_Problem set_.
1. Translate this sentence from the car-sticker thread into French: "Not a bad idea though as it highlights the forum."
2. Reproduce word for word the passage of the car-sticker thread from "I think he was" to "would do it.".
3. Name every distinct username that posts in the car-sticker thread.

_Excerpt_.
┏━━

# TT Forum Car Stickers



## ap123ap (Aug 20, 2008)

Are these avaliable?

it would be great if they are; the amount of times i've seen another TT and wondered if it could be a fellow forum member. Nearly crashed a couple of times trying to figure this out!


----------



## phope (Mar 26, 2006)

TTOC stickers and badges here

http://www.ttoc.co.uk/website/catalog/i ... a27ffb9aa5


----------



## CHADTT (Jun 20, 2007)

I think he was trying to say TTForum stickers and not TTOC. :?

Not a bad idea though as it highlights the forum.

I know the two are combined now, however there are forum users without TTOC memberships 

So yeah a nice TTFORUM sticker could be the next 2009 mod.

Good position above the rear brake light in the rear window and about 300mm wide by 40mm high, would do it.

[smiley=gossip.gif]

Possibly made to order with the users name ie CHADTT


----------



## ap123ap (Aug 20, 2008)

Mods, initiate the production! I will definitely buy one!


----------



## KammyTT (Jun 28, 2006)

i`d pay £10 for one, sort it out kev :wink:


----------



## CHADTT (Jun 20, 2007)

How about some of the sponsors and maybe insurers, getting their logos on it to reduce the price.

Would be nice to have all of them on it.

This defo needs exploring 

Front screen sun shade with ttforum on. (getting carried away now  :roll: )


----------



## T3RBO (Dec 9, 2003)

I wouldn't mind one but no idea where it would go


----------



## ap123ap (Aug 20, 2008)

┗━━

_Supplied material_.

┏━━

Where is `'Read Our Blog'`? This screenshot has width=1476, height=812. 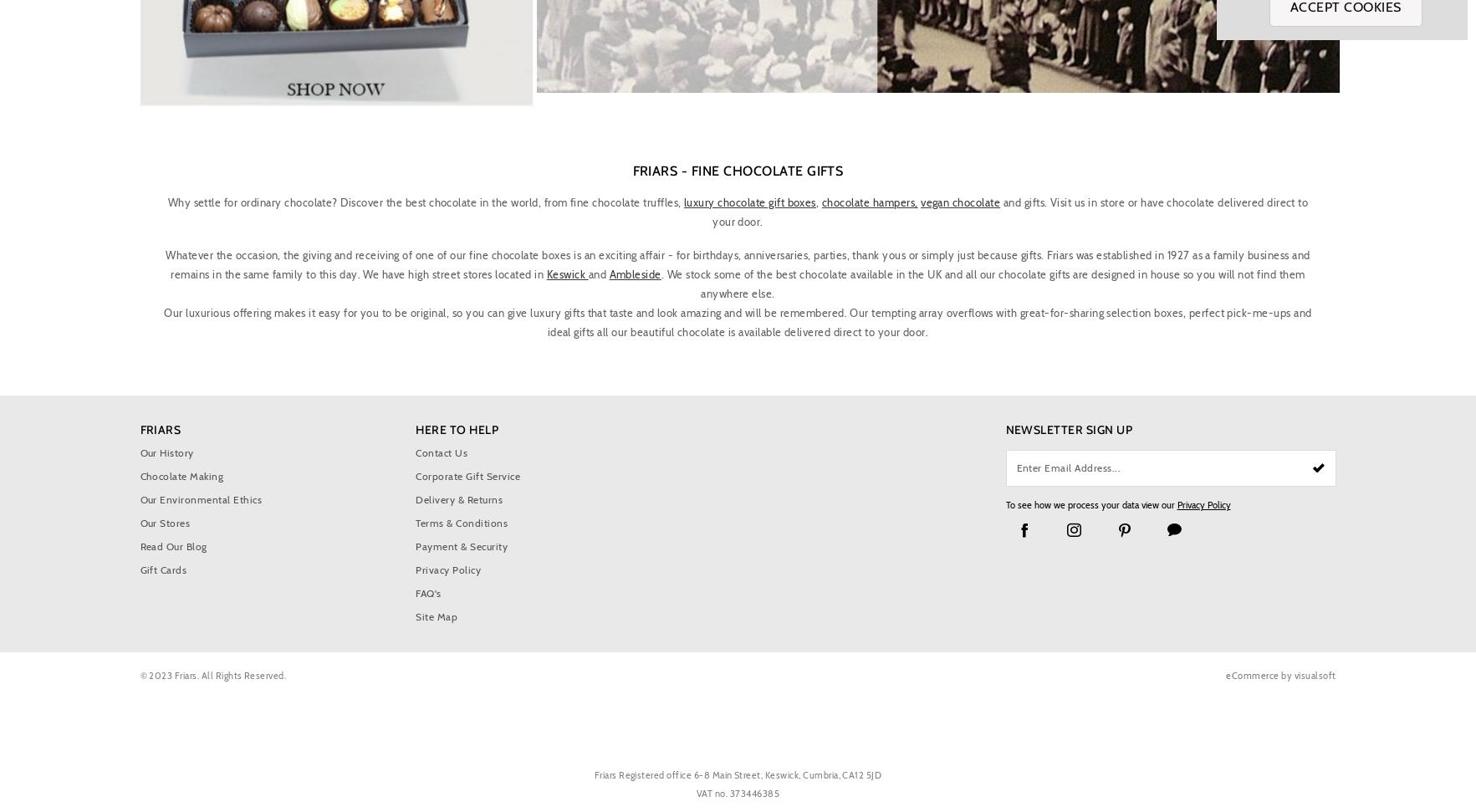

┗━━

_Per-task answers_.
1. Pas une mauvaise idée cependant, car cela met le forum en avant.

2.
I think he was trying to say TTForum stickers and not TTOC. :?

Not a bad idea though as it highlights the forum.

I know the two are combined now, however there are forum users without TTOC memberships 

So yeah a nice TTFORUM sticker could be the next 2009 mod.

Good position above the rear brake light in the rear window and about 300mm wide by 40mm high, would do it.

3. ap123ap, phope, CHADTT, KammyTT, T3RBO